Return to rapid ice loss in Greenland and record loss in 2019 detected by the GRACE-FO satellites
Communications Earth & Environment Read Article

Last year saw Greenland ice mass loss hit a record annual loss of 532bn tonnes, a new study finds. Using data from the GRACE-FO (Gravity Recovery and Climate Experiment – Follow On) satellite mission, the researchers find that ice losses in 2017 and 2018 were “lower than in any other two year period between 2003 and 2019”. The study explains that “this reduced ice loss results from two anomalous cold summers in western Greenland, compounded by snow-rich autumn and winter conditions in the east”. Then in 2019, the data “reveals a return to high melt rates leading to a mass loss of 223bn tonnes during the month of July alone”. These results “come at a crucial time”, says a News & Views piece in Nature Climate Change: “The Greenland Ice Sheet has been a major contributor to sea level rise in recent decades.”
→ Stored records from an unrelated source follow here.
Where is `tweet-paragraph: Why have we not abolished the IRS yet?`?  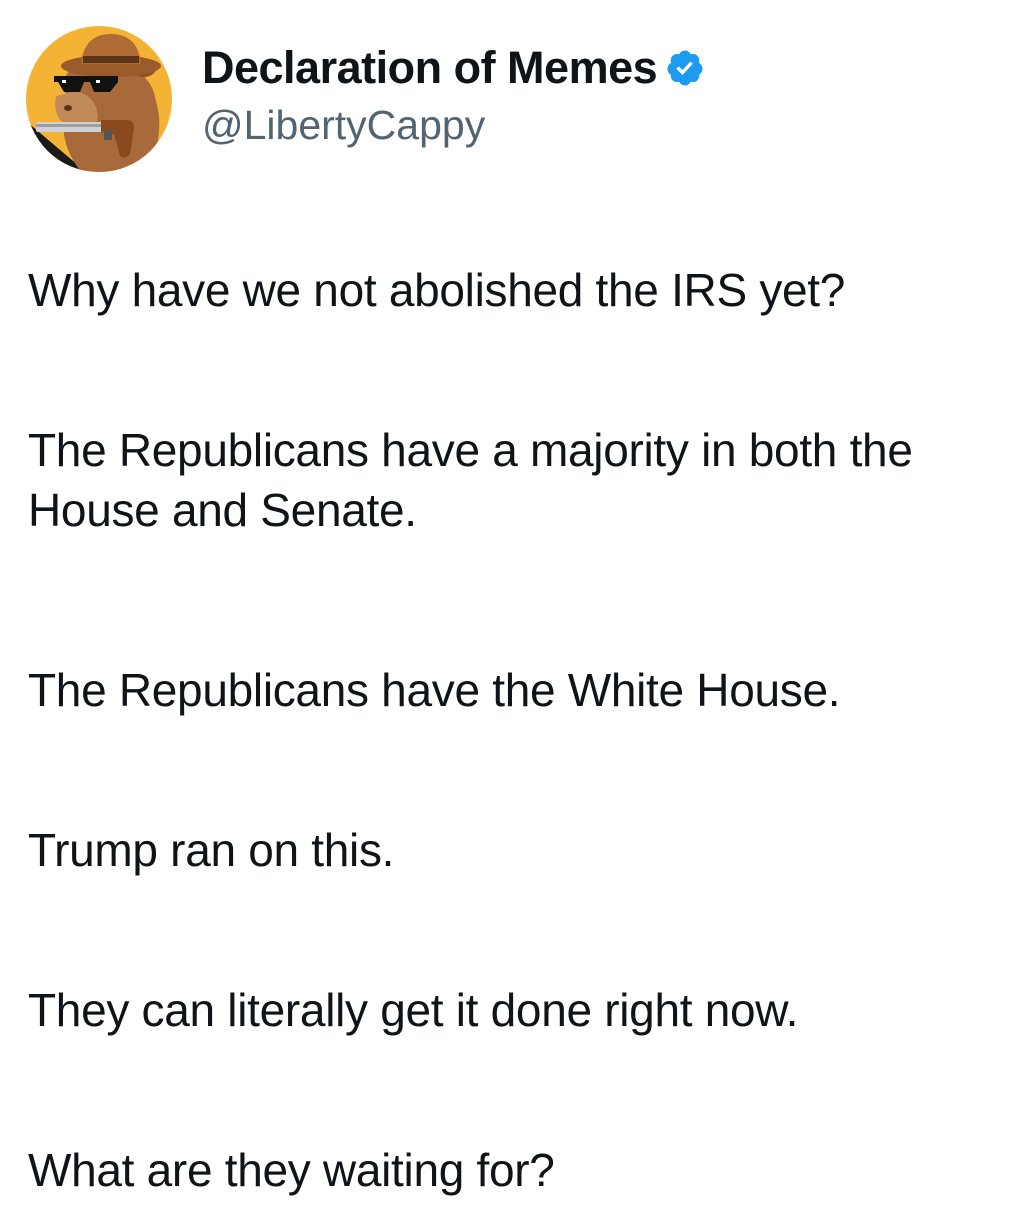 tweet-paragraph: Why have we not abolished the IRS yet? is located at coordinates (437, 290).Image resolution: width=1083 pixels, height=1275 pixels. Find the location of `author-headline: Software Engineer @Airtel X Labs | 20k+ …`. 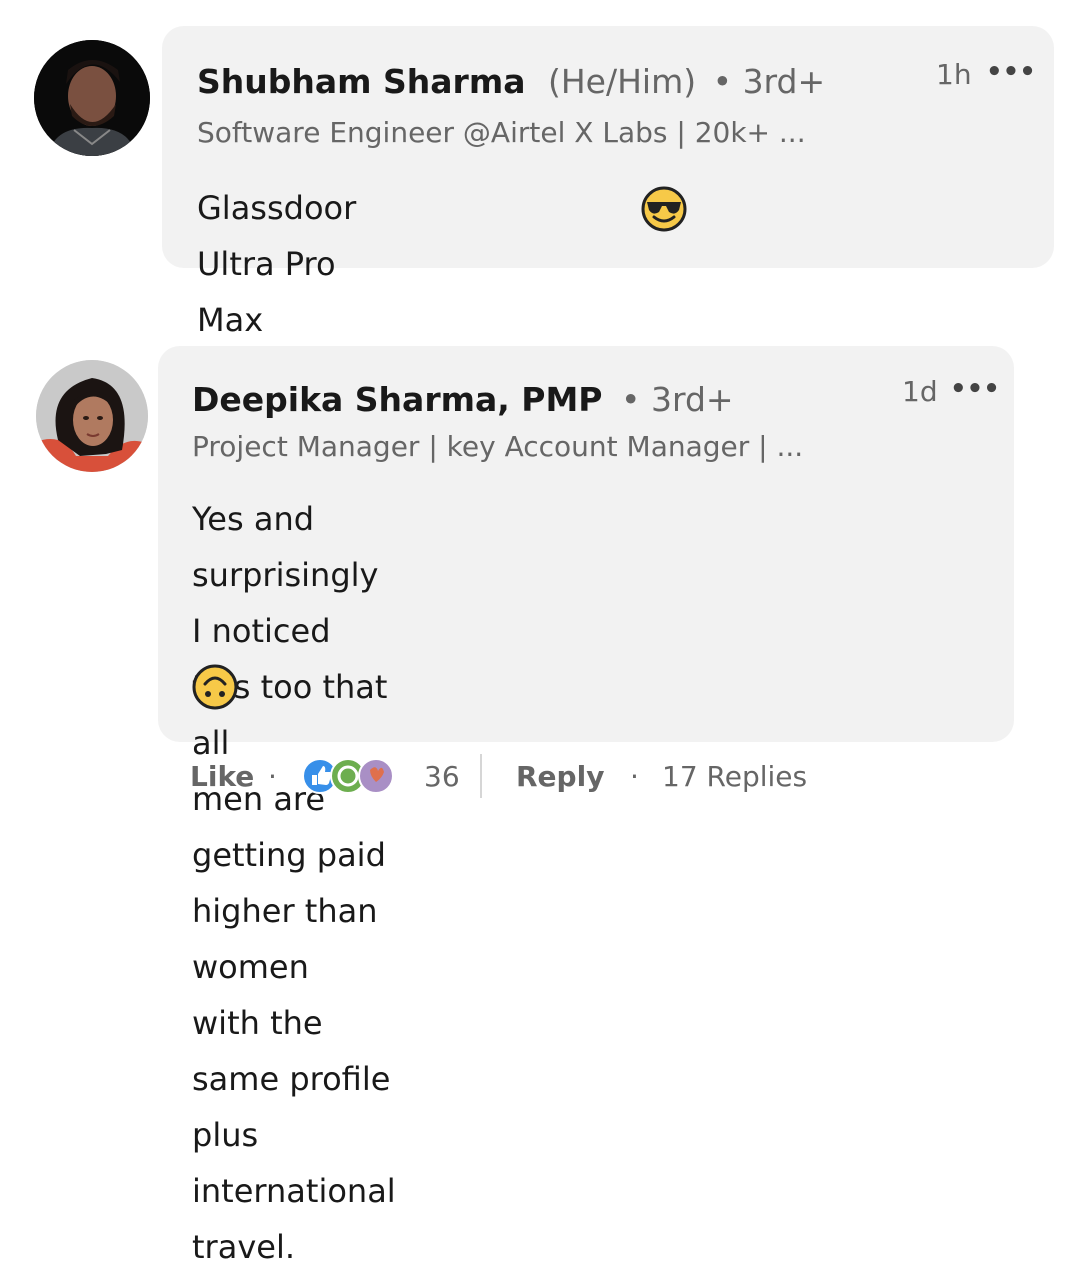

author-headline: Software Engineer @Airtel X Labs | 20k+ … is located at coordinates (502, 132).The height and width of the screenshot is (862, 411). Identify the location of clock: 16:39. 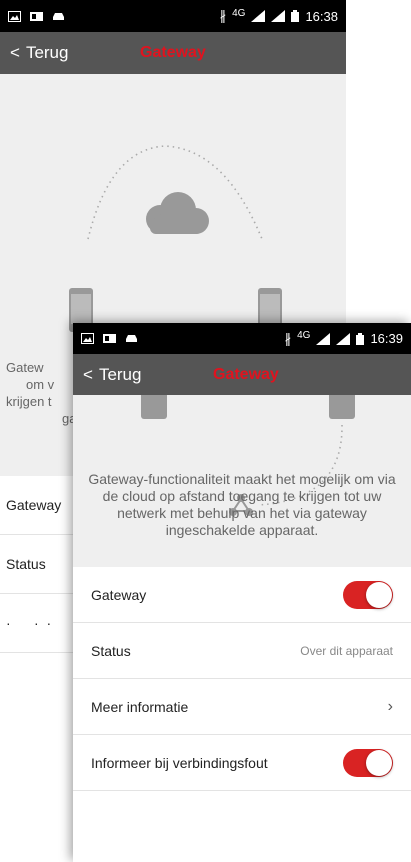
(386, 338).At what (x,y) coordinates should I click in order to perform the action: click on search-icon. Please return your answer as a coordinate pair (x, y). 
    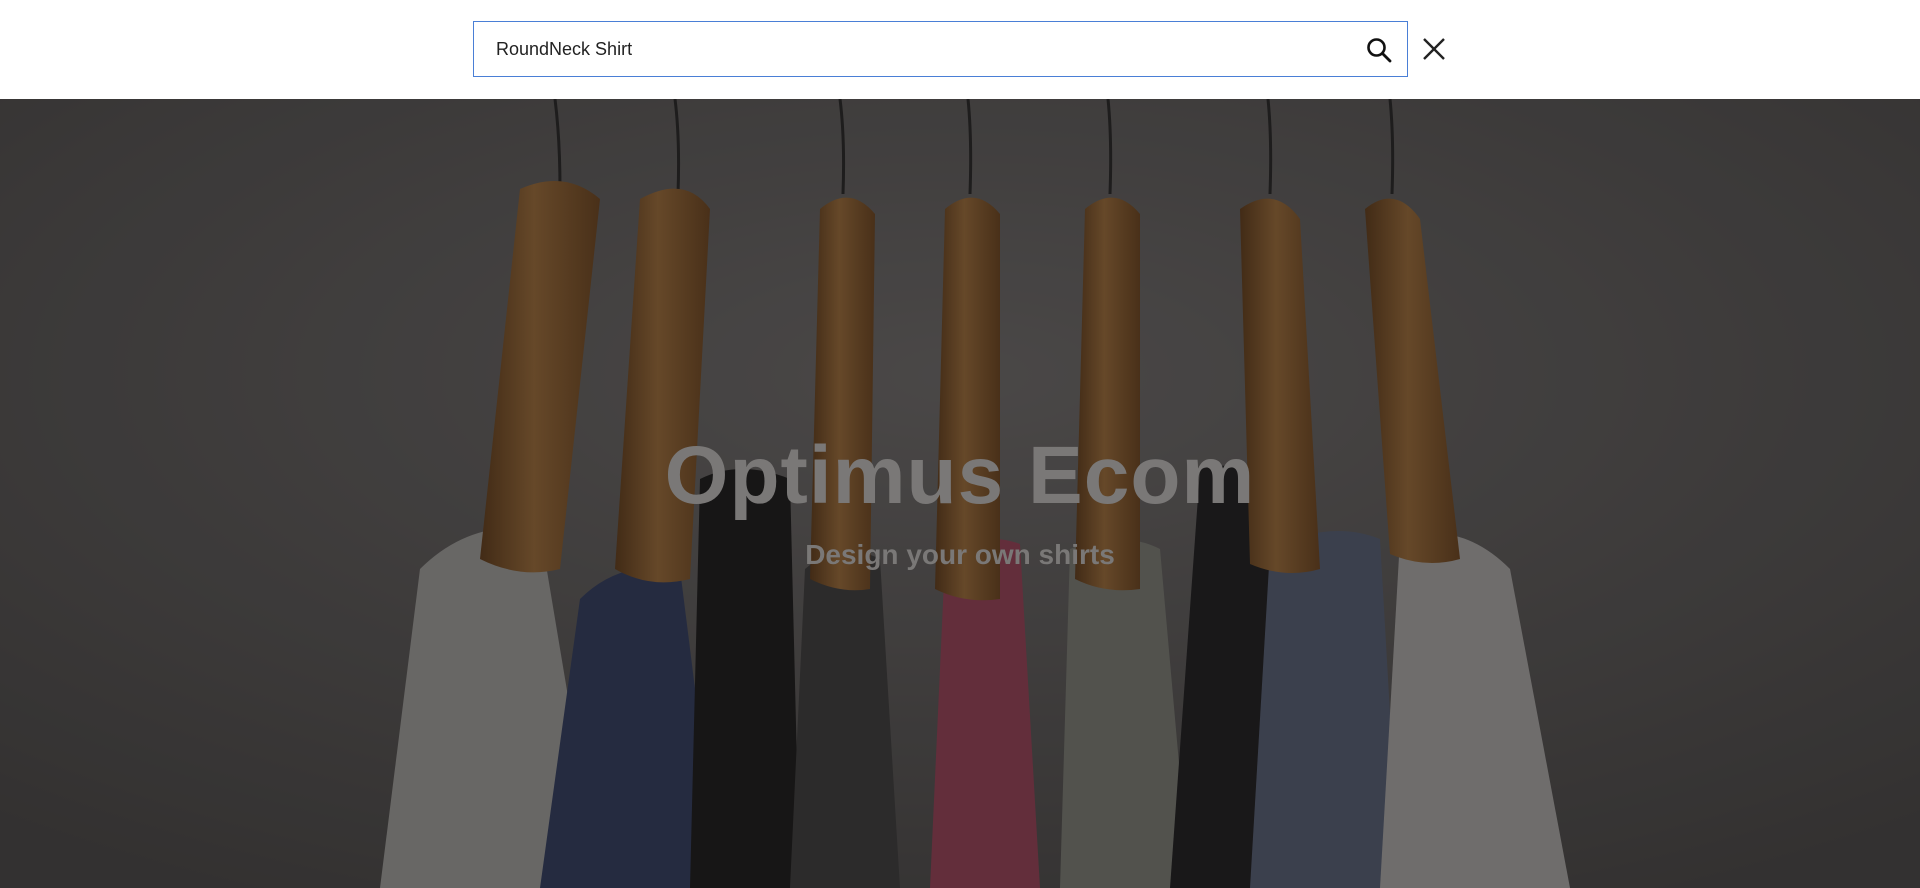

Increase in sea level variability with ocean warming associated with the nonlinear thermal expansion of seawater
Communications Earth & Environment Read Article

New research suggests a “near-global increase in sea level variability with continued warming”. Using climate models from the fifth Coupled Model Intercomparison Project (CMIP5), the study finds “for an upper-ocean warming by 2 C, which is likely to be reached by the end of this century, sea level variability increases by 4 to 10% globally on seasonal-to-interannual timescales because of the nonlinear thermal expansion of seawater”. As the oceans continue to warm, the authors warn that “future ocean temperature oscillations will cause increasingly larger buoyancy-related sea level fluctuations that may alter coastal risks”.